Secondly, there is an even more sinister problem with all the web-browser password managers. While the passwords are encrypted on your machine with suitable levels of encryption, like AES 256-bit SSL/TLS, these browsers store the key used for encryption in easily accessible, unsecured folders on your computer.

Anyone that has access to your computer, including via malware, could drop a script that extracts the key and decrypts your “secured” passwords.

You can see how simply this is accomplished here.

That’s why you should also consider adding other weapons to your security defence, such as VPN and antivirus. And, that is why I also recommend using third party password managers.

Why you should use a third-party password manager instead

As already mentioned, in addition to built-in password managers, there are also third-party password managers. These tools offer more robust capabilities and stronger security protocols. I personally believe these make for a more reliable password manager. Plus, as I outlined previously, they come with a greater set of useful features such as password audits, dark web monitoring, family sharing and secure storage for sensitive files.

These applications have often been developed with the highest levels of encryption, multi-factor authentication, and other technologies to provide an extra layer of protection for your data and accounts. Notable password managers are DashLane, LastPass, 1Password and Keeper. Yes, they are paid services, but a paid service also offers some degree of customer assurance and service. There are also some decent free password managers.

While these solutions may cost a bit more than the free built-in password managers, they can offer greater peace of mind when it comes to securing your online presence.

All of these password managers, whether browser-based or from a third-party provider, provide some form of cloud based password manager. Third party options will often also combine offline options with the cloud. However, I understand that some folks are concerned about password security and reliability with cloud services, and there are indeed some offline password manager alternatives.

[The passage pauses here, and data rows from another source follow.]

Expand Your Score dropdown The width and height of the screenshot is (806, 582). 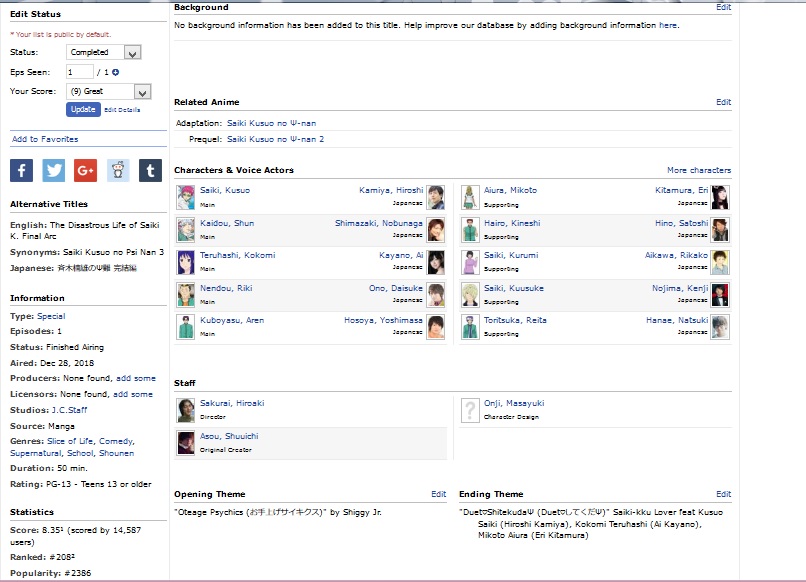[108, 92]
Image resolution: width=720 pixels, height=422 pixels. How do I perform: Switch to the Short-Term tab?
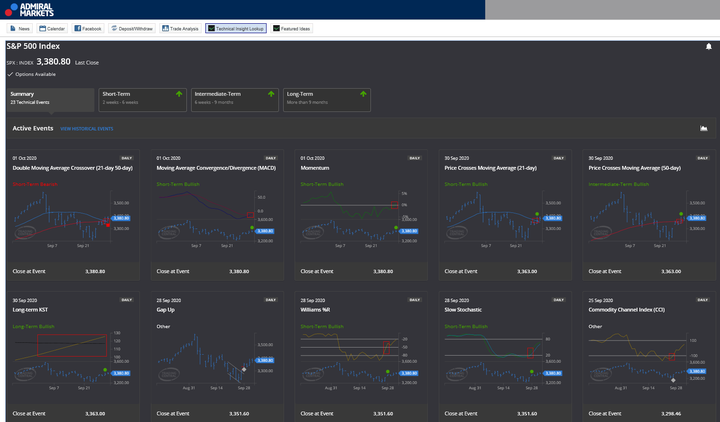(x=142, y=99)
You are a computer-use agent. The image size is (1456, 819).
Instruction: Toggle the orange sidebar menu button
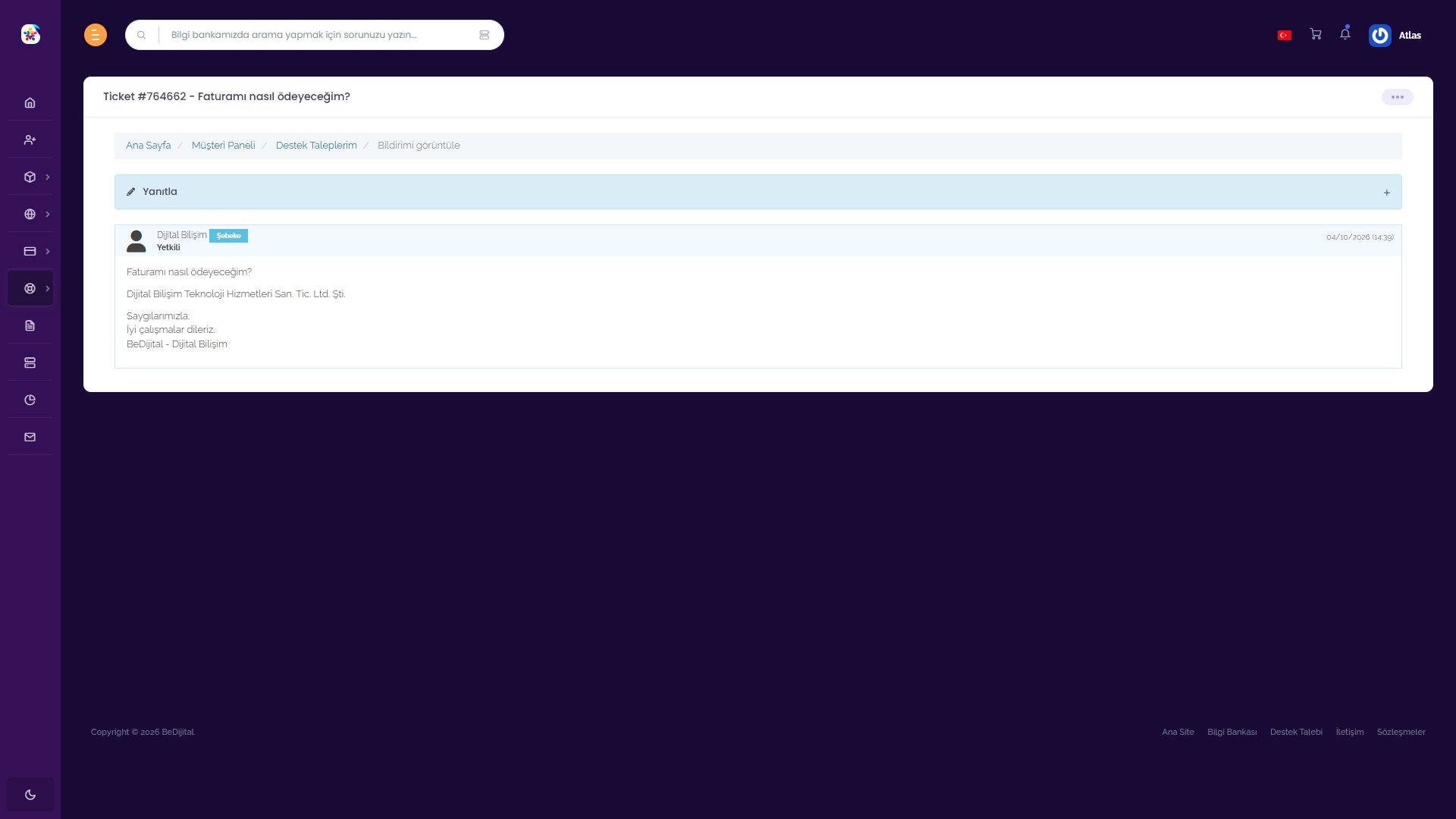pyautogui.click(x=96, y=35)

The Final Score: Are browser-based password managers safe?

In the final analysis, I believe that third-party dedicated password managers offer more robust security. And they come with a long list of helpful features too. So you may want to check out LastPass, Keeper, DashLane or 1Password. But, a web-based browser can be a good start to secure your passwords. The two best ones would be Chrome and Firefox. Just make sure you turn on two-factor authentication and the master password feature to secure your passwords. And then ensure you secure your device with 2FA as well. It’s also wise to add further layers of security via antivirus and a good VPN to ensure your data is further protected.More people are turning to secure email services to prevent leaks of personal data too. Be smart and stay safe.